Mayor of London Boris Johnson, leaving the Cobra meeting, appeared to indicate that the attack was being seen as a one-off incident.
"Everything I am hearing leads me to think that Londoners can go about their business in the normal way and we are going to bring the killers to justice". Earlier he said: "The people of London should take their cue, from the behaviour of the people of Woolwich, who showed such astonishing natural courage." Johnson said the blame for the event lay not with Islam or British foreign policy but "wholly and exclusively in the warped and deluded mindset of the people who did it".
The far-right and the English Defence League are using social media to exploit the attack. Riot police contained an EDL demonstration in Woolwich. Elsewhere, two men were arrested following attacks on mosques.
Witnesses said that the assailants used a car to run over the soldier just metres from the Royal Artillery Barracks in Woolwich, southeast London, before attacking him with knives and a meat cleaver.
The victim, who was wearing a Help for Heroes military charity T-shirt, was aged around 20, and had reportedly been on duty at an Army recruitment office in central London and was heading back to the barracks.
'It is you versus many, you are going to lose'
A mother-of-two told how she put her life on the line by trying to persuade the extremists to hand over their weapons.
Ingrid Loyau-Kennett, a Cub Scout leader, talked to the killers and kept her nerve as one of them told her: "We want to start a war in London tonight."
Loyau-Kennett, 48, from Cornwall, was one of the first people on the scene.
She was on a bus which was travelling past and jumped off to check the soldier's pulse. "I have my first aid ... I thought it was an accident. Then I saw the guy was dead ... And then when I went up there was this black guy with a revolver and a kitchen knife.
"He had what looked like butcher's tools and he had a little axe, to cut the bones, and two large knives and he said: 'Move off the body.' ... He was covered with blood. I thought I had better start talking to him before he starts attacking somebody else ...
"I asked him if he did it and he said yes and I said why? And he said because he has killed Muslim people in Muslim countries.

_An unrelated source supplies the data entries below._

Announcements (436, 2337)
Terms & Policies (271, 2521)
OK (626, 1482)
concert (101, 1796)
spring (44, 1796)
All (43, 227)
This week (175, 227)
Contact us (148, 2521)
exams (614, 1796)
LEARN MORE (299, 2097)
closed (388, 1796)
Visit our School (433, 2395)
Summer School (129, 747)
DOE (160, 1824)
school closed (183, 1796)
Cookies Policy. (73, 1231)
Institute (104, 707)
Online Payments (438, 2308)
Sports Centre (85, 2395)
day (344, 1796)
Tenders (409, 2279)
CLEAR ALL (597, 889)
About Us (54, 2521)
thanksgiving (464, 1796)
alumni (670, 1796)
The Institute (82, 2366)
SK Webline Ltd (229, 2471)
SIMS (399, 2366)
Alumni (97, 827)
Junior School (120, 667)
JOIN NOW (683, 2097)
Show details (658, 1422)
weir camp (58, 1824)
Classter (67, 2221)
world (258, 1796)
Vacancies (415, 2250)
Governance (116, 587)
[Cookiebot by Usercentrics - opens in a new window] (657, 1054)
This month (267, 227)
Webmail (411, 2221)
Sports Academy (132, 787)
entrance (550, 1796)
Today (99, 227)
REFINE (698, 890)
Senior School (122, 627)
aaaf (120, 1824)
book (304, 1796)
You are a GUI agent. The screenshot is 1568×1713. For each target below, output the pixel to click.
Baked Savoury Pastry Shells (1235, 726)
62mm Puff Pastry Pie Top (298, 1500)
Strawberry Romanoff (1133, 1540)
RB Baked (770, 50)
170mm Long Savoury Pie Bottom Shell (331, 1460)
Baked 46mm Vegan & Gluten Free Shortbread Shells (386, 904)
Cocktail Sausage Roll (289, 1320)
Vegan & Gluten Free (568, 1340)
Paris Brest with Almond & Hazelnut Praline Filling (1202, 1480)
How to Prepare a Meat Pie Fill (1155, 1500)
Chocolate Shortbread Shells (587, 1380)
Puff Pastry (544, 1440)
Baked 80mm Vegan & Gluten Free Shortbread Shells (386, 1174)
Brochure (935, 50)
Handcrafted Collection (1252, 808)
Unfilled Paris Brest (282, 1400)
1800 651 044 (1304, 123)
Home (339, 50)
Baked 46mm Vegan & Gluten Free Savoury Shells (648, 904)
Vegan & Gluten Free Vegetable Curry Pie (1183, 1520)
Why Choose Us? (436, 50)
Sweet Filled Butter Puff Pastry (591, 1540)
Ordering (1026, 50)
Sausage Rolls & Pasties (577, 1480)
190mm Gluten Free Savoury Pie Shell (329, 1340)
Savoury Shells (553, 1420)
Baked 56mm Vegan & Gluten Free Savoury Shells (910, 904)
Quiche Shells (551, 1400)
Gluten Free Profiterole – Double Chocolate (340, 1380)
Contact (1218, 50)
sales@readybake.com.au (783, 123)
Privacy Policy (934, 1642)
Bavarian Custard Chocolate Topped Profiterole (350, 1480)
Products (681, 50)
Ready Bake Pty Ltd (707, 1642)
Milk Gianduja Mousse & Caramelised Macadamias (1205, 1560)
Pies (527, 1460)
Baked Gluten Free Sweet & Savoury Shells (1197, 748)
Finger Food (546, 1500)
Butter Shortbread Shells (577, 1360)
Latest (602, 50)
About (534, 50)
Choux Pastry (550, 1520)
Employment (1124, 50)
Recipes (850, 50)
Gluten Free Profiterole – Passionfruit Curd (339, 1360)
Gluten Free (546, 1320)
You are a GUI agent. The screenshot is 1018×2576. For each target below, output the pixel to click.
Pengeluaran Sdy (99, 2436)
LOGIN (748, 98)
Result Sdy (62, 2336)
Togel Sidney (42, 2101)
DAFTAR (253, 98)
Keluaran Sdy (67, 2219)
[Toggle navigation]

"He said [the victim] was a soldier ... 'I killed him because he killed Muslims and I am fed up with people killing Muslims in Afghanistan.'
"He was not high ... he was not ... drunk. He was just distressed, upset. He was in full control of his decisions ... I said: 'Right, now it is only you versus many people, you are going to lose, what would you like to do?' He said: 'I would like to stay and fight'."
Loyau-Kennett then talked to the man in the light coat. "I said: 'Would you like to give me what you have in your hands?' I did not want to say weapons but I thought it was better having them aimed on one person like me rather than everybody there."
Other people shielded the soldier's body as the killers stood over them. Joe Tallant, 20, said a friend and her mother went over to help the soldier.
"Her mother was so brave, she didn't care what happened to her. She knelt by his side and comforted him. She held his hand and put her other hand on his chest. I think she might have been praying."